§ ACTIVITY LIST:
**A.** List each facility that the Culture Palace text below says the creative hub housed.
**B.** According to the Culture Palace text below, what had the local authority's arts centre and museum been requisitioned as?
**C.** Carry on the Culture Palace text below, starting right after its final sentence.

§ PASSAGE FOR REVIEW:
§ §

Culture Palace
Culture Palace was a 300sqm temporary creative hub housing a performance space, satellite museum, bookshop, café and screening room at the heart of Enfield Palace Gardens shopping centre. Its success was the result of bringing the community together and demonstrating the role culture and the arts could play in the recovery and reinvention of the town centre.
We were commissioned by DWS in 2020 to develop a cultural strategy for a mixed-used scheme at Palace Gardens. When the pandemic struck and development plans postponed, our remit shifted to develop meanwhile uses for the shopping centre. We identified benefits for both the local authority, who needed a temporary home for their arts centre and museum (requisitioned as a Covid-19 vaccination centre) and the landlord, who was suffering empty shop units and hesitancy from shoppers to return to the high street.

§ §

§ DATASET ENTRIES:

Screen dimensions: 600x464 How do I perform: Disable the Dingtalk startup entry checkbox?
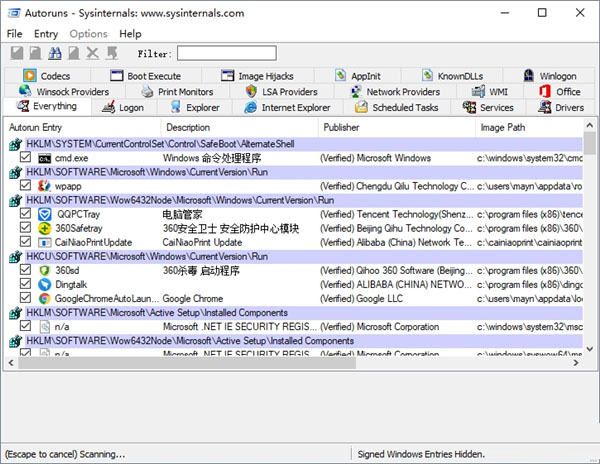pyautogui.click(x=26, y=284)
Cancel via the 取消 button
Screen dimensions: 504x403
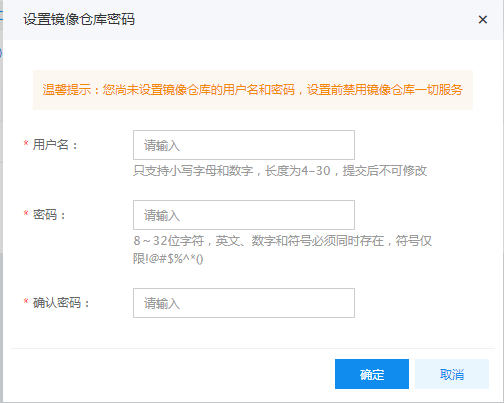pyautogui.click(x=452, y=374)
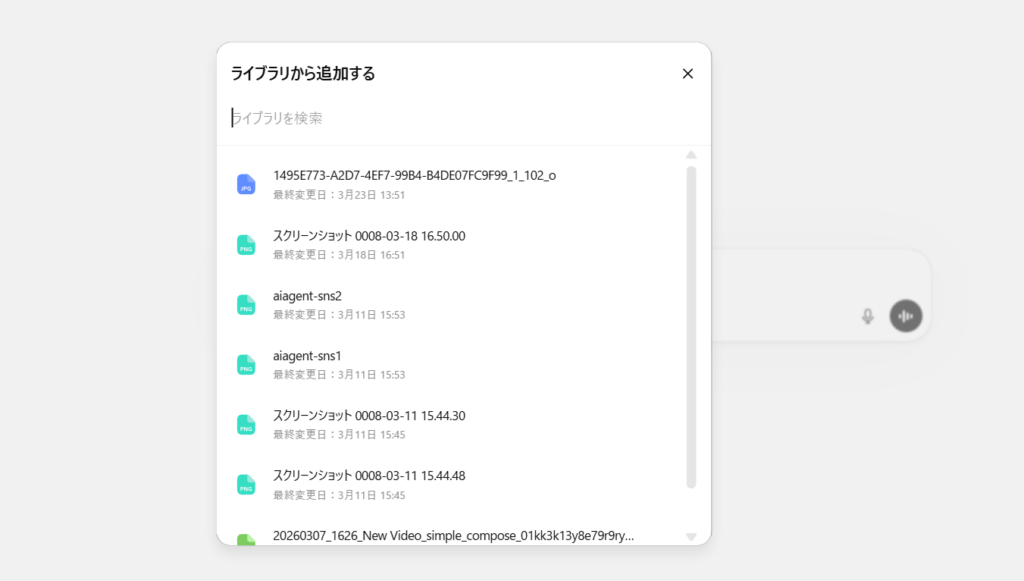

§ §

§ YOUR WRITTEN ANSWERS:
**A.** performance space, satellite museum, bookshop, café, screening room

**B.** A Covid-19 vaccination centre.

**C.**
Ten months on, the transformation of a large vacant retail space resulted in a warm and vibrant creative space that welcomed all members of the community and pilotted an innovative approach to diversifying, away from a purely retail offer.
Our role spanned from the genesis of the idea to the delivery of the scheme. We instigated the project, developed the proposals, built partnership between landlord and developer, identified tenants and brokered peppercorn leases, project-managed the strip-out and designed the interior fit-out with a playful family of affordable and adaptable furniture.
“With Culture Palace we had enormous opportunity but limited resources. With D-P-Q we’ve been able to create an accessible, inviting, joyful space that pulls people in from across the busy shopping centre to discover all sorts of creative opportunity, from children’s theatre to “Bach and beer” concerts. The design is absolutely key to this, inviting people over the threshold and giving us incredible flexibility to switch between a children’s bookshop by day and cabaret venue by night, with knitting groups, storytime and art workshops in between. Only problem is this is a meanwhile space – we want it to last forever!”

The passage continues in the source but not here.